─── Фрагмент документа ───

Далее — кризис власти, убийство Распутина, падение монархии, июльское выступление большевиков в Петрограде, затем выступление, с другой стороны и с другими целями, генерала Корнилова, наконец, октябрь 1917 года и стремительное распространение советской власти по всей стране… В общем, «блажен, кто посетил сей мир в его минуты роковые…». Еще более блажен, кто успел вовремя его в эти роковые минуты покинуть. Я имею в виду отнюдь не уход в вечность, а возможность физически покинуть смертельно опасные места в смертельно опасное время, проще говоря, убежать. Кантакузенам, к счастью, это удалось; тем более, что бежать им было куда. В начале 1918 года после множества приключений им удалось выбраться из России и перебраться за океан. Это вовсе не означало, что генерал-гвардеец струсил; узнав о начавшемся вооруженном сопротивлении большевикам, он в 1919 году поехал в Сибирь и вступил в армию адмирала А. В. Колчака; однако несколько месяцев спустя был направлен обратно в США представлять интересы Верховного правителя. Вскоре выяснилось, что представлять уже некого. В мае 1920 года Кантакузен перестал получать жалованье от российского посольства в Вашингтоне, потеряв последнюю формальную связь с российской государственностью. Белое дело было проиграно; пришлось думать о семье и о себе.
Что же касается Юлии, то она служила Белому делу пером, публикуя в «Сатердей ивнинг пост» статьи и воспоминания, посвященные русскому прошлому и настоящему; уже в 1919 году они были собраны в книгу и изданы, естественно, на английском, под названием «Революционные дни: Романовы и большевики. 1914–1917» (Бостон, 1919; 2‐е изд. Лондон, 1920). Вскоре в другое издательство, Чарлза Скрибнера, был направлен второй том мемуаров — «Моя жизнь здесь и там» (Нью-Йорк, 1921). В этом томе рассказывалось о жизни автора с детства до Первой мировой войны. Возможно, ее небывалая литературная активность объяснялась и вполне материальными причинами — Кантакузены бежали из России «в чем были», а литературные гонорары позволяли сводить концы с концами.

─── Перечень строк ───

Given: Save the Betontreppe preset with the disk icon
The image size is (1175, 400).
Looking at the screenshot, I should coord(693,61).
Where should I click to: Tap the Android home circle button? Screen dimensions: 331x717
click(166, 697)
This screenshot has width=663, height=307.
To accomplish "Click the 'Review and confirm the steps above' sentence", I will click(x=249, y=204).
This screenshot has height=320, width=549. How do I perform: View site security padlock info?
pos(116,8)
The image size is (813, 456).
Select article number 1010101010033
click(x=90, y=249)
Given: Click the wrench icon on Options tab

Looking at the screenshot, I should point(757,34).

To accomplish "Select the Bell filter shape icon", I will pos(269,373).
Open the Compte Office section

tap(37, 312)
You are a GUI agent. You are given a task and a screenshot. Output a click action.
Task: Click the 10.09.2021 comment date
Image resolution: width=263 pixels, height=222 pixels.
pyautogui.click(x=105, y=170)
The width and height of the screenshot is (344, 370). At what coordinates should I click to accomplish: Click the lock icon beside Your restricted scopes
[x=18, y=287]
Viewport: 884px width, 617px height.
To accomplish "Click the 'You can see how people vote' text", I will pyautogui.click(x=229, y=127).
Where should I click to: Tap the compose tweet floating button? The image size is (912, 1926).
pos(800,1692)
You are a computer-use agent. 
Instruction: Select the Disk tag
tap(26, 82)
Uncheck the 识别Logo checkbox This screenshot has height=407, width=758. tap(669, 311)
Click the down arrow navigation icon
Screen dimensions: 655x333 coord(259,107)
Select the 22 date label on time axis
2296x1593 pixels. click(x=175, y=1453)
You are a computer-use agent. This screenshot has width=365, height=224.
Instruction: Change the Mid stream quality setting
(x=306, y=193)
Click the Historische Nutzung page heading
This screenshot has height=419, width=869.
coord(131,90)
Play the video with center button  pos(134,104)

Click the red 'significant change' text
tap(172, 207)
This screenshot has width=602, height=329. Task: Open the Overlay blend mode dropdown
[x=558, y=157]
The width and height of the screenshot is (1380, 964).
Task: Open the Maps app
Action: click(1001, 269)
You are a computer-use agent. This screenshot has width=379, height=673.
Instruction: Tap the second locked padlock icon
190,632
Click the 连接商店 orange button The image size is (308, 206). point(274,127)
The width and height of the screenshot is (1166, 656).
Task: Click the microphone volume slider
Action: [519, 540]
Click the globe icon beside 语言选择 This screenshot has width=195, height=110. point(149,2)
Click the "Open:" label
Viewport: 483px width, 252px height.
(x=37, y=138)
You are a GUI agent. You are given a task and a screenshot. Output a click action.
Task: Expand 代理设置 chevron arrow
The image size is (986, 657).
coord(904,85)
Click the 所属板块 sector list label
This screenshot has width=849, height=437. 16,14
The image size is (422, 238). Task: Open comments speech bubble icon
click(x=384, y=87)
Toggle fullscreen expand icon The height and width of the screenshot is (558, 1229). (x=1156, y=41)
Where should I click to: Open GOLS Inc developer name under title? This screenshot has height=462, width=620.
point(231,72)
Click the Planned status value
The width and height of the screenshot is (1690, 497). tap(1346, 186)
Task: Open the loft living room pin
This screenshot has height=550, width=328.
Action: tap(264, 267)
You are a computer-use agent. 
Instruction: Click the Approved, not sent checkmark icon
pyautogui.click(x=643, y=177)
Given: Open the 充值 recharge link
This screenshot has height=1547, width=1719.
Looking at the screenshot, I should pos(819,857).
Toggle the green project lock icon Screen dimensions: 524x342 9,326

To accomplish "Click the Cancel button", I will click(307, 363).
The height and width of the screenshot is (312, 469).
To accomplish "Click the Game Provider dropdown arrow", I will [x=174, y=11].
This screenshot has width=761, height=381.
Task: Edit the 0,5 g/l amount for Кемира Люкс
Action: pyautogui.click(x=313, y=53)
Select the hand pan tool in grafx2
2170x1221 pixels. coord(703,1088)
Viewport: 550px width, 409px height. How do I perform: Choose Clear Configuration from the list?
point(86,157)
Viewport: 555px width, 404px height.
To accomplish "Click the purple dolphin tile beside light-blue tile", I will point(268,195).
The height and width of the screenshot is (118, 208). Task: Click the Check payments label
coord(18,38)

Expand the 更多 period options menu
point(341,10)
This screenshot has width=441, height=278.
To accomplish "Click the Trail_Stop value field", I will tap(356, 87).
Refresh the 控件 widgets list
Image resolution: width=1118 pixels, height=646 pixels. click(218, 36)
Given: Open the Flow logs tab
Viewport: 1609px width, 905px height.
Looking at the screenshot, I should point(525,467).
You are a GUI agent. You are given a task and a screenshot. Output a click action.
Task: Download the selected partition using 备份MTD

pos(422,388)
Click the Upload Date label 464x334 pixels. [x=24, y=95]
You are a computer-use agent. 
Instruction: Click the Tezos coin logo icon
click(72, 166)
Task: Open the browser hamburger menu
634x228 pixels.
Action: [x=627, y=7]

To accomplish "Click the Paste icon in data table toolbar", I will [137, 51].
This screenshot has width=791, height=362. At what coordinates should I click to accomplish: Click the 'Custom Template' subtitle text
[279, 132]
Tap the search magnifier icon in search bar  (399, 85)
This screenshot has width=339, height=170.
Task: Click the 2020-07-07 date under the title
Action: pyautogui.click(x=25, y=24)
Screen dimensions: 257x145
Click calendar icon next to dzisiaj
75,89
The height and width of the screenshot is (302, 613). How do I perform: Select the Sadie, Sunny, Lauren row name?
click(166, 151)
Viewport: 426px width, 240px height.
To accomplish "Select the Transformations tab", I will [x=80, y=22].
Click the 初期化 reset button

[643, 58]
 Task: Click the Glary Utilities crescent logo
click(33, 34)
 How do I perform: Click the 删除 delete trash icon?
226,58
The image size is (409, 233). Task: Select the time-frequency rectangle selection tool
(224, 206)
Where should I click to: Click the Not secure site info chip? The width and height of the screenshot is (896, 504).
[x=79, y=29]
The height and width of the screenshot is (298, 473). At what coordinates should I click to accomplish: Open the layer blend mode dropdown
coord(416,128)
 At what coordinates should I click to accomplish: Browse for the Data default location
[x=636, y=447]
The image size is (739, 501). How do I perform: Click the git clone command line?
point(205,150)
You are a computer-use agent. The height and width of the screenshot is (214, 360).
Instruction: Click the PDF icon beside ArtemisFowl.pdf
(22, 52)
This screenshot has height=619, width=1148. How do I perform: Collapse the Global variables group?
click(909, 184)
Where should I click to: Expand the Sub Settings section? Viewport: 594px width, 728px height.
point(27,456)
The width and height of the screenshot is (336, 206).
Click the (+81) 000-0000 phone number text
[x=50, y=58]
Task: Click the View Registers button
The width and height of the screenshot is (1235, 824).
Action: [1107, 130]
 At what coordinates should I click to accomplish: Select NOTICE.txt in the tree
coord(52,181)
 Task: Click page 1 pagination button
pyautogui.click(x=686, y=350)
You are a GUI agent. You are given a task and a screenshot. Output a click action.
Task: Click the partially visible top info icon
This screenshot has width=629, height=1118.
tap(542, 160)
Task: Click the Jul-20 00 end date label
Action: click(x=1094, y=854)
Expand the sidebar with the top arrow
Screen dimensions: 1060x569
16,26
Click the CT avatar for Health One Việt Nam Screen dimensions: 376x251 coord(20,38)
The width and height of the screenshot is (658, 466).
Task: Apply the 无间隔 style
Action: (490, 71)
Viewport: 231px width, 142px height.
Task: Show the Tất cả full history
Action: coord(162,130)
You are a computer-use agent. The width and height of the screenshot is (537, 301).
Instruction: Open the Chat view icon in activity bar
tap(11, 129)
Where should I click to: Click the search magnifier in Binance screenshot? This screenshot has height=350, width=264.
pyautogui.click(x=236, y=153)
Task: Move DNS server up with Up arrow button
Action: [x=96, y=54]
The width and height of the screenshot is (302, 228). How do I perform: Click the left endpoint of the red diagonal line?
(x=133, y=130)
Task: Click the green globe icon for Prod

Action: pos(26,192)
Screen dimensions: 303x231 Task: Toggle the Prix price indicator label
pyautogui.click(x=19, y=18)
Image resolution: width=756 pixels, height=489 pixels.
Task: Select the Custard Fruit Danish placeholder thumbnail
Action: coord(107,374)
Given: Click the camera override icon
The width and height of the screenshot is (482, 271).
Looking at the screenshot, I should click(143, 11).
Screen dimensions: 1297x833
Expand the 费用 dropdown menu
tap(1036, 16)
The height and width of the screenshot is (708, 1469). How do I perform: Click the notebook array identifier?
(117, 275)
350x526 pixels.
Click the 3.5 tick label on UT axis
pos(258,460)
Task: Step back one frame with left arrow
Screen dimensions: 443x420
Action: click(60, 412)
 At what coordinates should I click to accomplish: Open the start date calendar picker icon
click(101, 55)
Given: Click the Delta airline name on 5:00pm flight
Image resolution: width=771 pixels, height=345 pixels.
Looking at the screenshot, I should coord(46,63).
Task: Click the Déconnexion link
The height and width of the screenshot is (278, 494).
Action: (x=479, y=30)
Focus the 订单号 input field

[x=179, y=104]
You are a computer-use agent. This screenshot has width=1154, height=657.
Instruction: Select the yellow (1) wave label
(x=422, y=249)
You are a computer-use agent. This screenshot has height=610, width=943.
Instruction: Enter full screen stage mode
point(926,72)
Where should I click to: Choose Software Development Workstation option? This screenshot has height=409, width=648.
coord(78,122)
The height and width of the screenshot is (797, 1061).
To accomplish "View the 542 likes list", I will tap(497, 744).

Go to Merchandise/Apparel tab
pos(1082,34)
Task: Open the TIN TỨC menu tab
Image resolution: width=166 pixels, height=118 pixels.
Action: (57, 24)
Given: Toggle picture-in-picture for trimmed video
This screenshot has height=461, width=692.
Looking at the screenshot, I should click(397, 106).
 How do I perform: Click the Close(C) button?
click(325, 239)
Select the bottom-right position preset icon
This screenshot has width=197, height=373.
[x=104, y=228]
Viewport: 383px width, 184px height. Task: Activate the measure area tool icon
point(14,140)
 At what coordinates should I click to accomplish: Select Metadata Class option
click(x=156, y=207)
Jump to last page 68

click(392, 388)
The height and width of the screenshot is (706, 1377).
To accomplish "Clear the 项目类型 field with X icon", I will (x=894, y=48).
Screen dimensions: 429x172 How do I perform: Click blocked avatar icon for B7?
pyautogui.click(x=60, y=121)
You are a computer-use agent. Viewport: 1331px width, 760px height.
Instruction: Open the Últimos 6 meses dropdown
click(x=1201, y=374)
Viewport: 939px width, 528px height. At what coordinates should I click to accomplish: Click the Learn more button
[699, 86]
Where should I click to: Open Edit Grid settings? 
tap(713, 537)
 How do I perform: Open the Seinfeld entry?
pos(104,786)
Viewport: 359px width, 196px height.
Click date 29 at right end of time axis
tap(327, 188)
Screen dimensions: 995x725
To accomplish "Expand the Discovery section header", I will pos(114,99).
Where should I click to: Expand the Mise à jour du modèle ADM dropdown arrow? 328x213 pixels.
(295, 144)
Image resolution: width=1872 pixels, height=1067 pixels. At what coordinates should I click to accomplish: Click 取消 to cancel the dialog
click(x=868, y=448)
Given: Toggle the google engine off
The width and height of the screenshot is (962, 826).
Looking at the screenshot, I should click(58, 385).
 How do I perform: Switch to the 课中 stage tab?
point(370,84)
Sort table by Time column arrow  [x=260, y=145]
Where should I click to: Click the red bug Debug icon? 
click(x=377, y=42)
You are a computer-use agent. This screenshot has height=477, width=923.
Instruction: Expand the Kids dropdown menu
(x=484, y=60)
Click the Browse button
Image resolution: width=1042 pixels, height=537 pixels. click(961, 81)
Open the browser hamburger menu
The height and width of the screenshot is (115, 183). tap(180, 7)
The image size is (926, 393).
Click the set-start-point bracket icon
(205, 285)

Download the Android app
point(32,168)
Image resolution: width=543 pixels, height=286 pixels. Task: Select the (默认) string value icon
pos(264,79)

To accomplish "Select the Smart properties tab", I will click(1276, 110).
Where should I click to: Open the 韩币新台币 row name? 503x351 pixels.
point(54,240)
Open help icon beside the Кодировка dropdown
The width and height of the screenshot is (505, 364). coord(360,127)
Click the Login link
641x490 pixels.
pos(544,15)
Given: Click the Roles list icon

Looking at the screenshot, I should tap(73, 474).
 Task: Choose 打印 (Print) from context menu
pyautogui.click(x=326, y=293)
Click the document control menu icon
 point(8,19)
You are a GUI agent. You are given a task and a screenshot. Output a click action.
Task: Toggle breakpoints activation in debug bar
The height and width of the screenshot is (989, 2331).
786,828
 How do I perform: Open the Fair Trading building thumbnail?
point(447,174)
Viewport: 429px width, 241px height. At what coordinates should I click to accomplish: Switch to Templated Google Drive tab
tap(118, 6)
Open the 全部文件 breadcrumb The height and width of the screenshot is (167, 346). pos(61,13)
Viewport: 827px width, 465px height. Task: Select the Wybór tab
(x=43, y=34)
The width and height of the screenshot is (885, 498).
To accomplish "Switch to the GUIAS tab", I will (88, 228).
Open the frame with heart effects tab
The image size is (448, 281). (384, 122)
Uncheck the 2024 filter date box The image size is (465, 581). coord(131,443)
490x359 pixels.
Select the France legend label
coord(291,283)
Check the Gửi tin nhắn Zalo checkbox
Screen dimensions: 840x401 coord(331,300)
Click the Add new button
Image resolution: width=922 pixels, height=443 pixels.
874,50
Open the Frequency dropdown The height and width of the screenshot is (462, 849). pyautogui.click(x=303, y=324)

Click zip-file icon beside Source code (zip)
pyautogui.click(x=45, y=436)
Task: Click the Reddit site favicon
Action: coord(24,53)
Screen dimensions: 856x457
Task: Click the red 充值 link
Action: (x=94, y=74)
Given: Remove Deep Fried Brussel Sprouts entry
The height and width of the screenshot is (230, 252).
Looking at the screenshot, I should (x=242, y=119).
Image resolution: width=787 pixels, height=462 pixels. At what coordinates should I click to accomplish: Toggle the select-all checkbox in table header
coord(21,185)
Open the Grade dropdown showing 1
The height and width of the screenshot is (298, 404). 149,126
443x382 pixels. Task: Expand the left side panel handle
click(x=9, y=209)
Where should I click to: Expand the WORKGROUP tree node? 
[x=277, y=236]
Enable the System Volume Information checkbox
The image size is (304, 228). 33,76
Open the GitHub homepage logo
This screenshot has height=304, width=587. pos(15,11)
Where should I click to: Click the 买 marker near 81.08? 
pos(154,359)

───

Условие задачи A -> Назовите все города, в которых, согласно отрывку о Кантакузенах, выходили книги Юлии.
Условие задачи B -> Продолжите отрывок о Кантакузенах, начиная сразу после его последнего предложения.

Итоговый ответ A -> Бостон, Лондон, Нью-Йорк.

Итоговый ответ B ->
Чем мемуары интересны? Во-первых, написаны они были по горячим следам событий, когда чтение других текстов еще не успело наложиться на восприятие этих событий. Во-вторых, они написаны женщиной, причем женщиной неглупой и наблюдательной; а у женщин бывает свой взгляд, весьма отличный от взгляда разных революционных и контрреволюционных героев, никогда не забывающих о «суде истории». А видела (и слышала) она весьма много. В-третьих, кажется, М. М. Бахтин писал, что культуру можно понять только со стороны, то есть человек, живущий «внутри» культуры, не может, по определению, описать ее особенности. Взгляд Юлии Грант-Кантакузен тем и интересен, что он одновременно и «со стороны», и «изнутри». Наконец, в-четвертых: вы когда-нибудь слышали о такой захватывающей истории?
Восемьдесят лет спустя, в декабре 1999 года, как точно указано на титульном листе книги, мемуары Юлии Кантакузен были сведены в один том (за основу взяты «Революционные дни», к ним добавлены главы из «Моей жизни здесь и там», сокращены, надо полагать, повторы и публицистика) и вышли в свет в издательстве The Lakeside (Озерный край) Press в Чикаго, в серии The Lakeside Classics. В этой серии начиная с 1903 года издательство выпускает одну книгу в год. Первой была издана «Автобиография» Бенджамина Франклина.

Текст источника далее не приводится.